TASK STATEMENT:
In the passage below on the healing self, which quality of an ideal doctor is the only one exclusive to the medical profession?
START TEXT FOR ANALYSIS
The second doctor sounds ideal, but there’s one hitch: he’s a fantasy. Few if any patients receive the kind of unhurried, sympathetic attention that our fictitious Patient B encountered—and things aren’t going to change anytime soon. There is certainly a strong reason to consider the medical profession a caring one, but even at the best of times doctor visits involve waiting, being resigned to only ten to fifteen minutes with the doctor, and getting treatment based on a snapshot of the situation.
There is an alternative. You can accept the role of the healing self. Consider the qualities of an ideal doctor, which would include the following:
An open mind
Vigilance over changes in the patient’s condition
Detailed knowledge of the patient’s history
Thorough medical knowledge and expertise
Only the last item on the list is exclusive to the medical profession. Everything else is something you can provide yourself, either through self-care or in conjunction with a good doctor. Certain things like constant monitoring are available only to you (or by being admitted to the hospital). Most of what’s on the list are things you are probably doing already, even though you aren’t aware of acting as a healer. Maximizing them will be very important, because awareness needs to be an everyday habit, even a skill.
By the same token, the bad qualities we’d hate to see in a doctor are often present in how we treat ourselves from day to day. Millions of people approach their health with one or more of the following:
Denial that pain and other symptoms need attention
Worry and anxiety
Lack of information
Undertaking needless or ineffective treatments
Clearly these are things that everyone wants to avoid, but we fall into self-defeating responses all the time. We worry needlessly or pretend that nothing hurts. We guess at what’s wrong and then reach impulsively for something we hope will work—usually this means grabbing a bottle from the medicine cabinet or kitchen cupboard. Most of the time the impulse is temporary, so we go back to waiting and worrying.
END TEXT FOR ANALYSIS
START DATASET CONTENT
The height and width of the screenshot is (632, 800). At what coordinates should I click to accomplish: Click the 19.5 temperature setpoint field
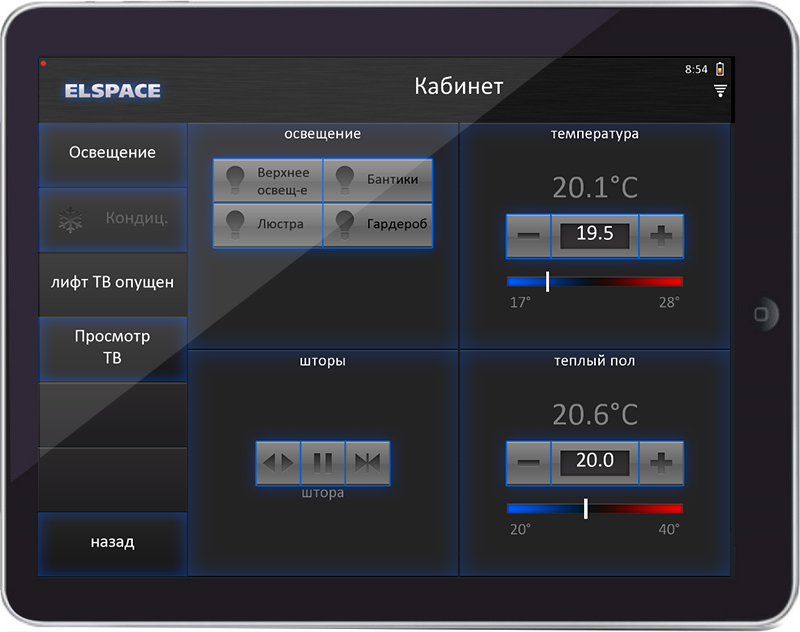594,236
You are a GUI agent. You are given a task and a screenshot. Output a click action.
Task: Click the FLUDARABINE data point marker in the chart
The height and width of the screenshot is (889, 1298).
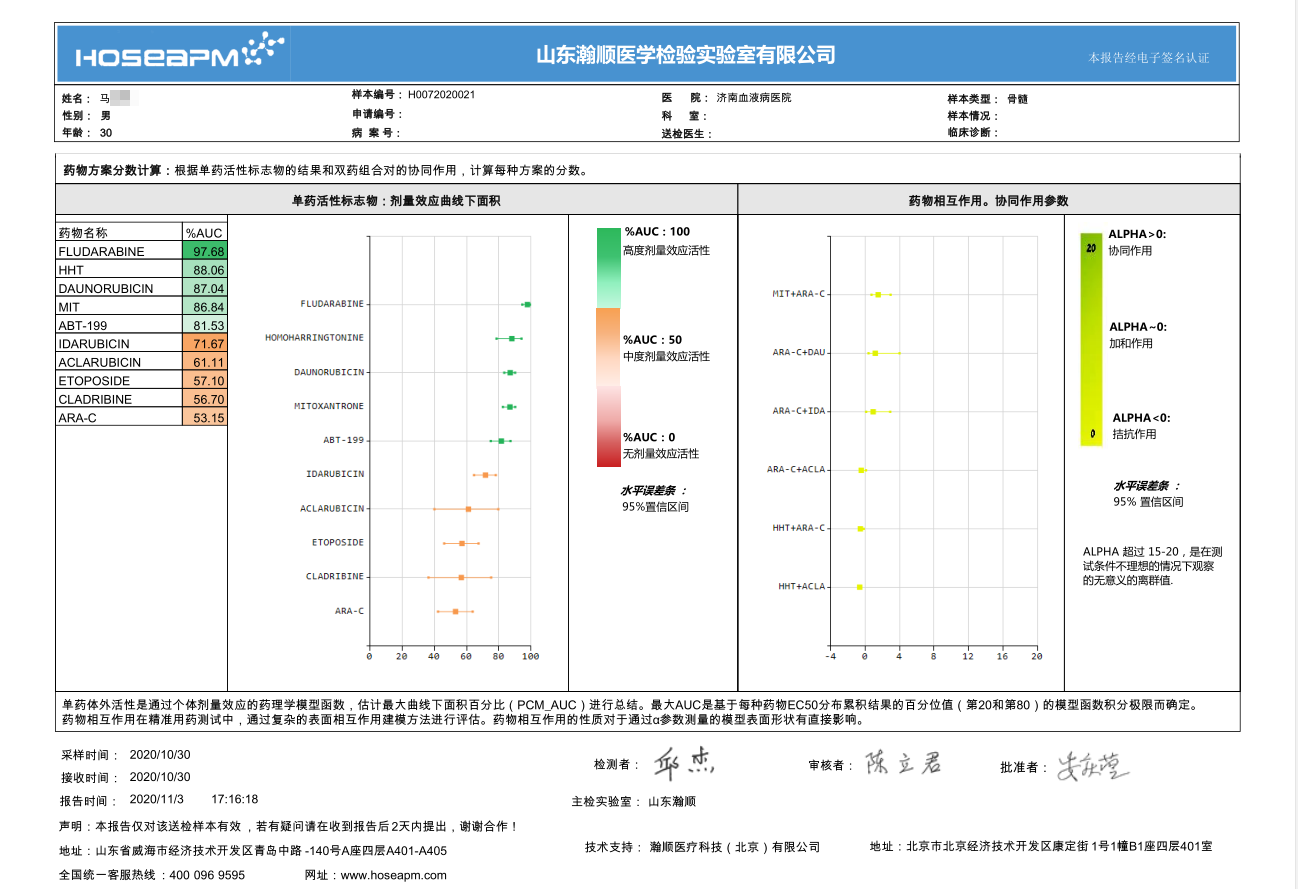click(x=527, y=304)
END DATASET CONTENT
WORKED SOLUTION:
Thorough medical knowledge and expertise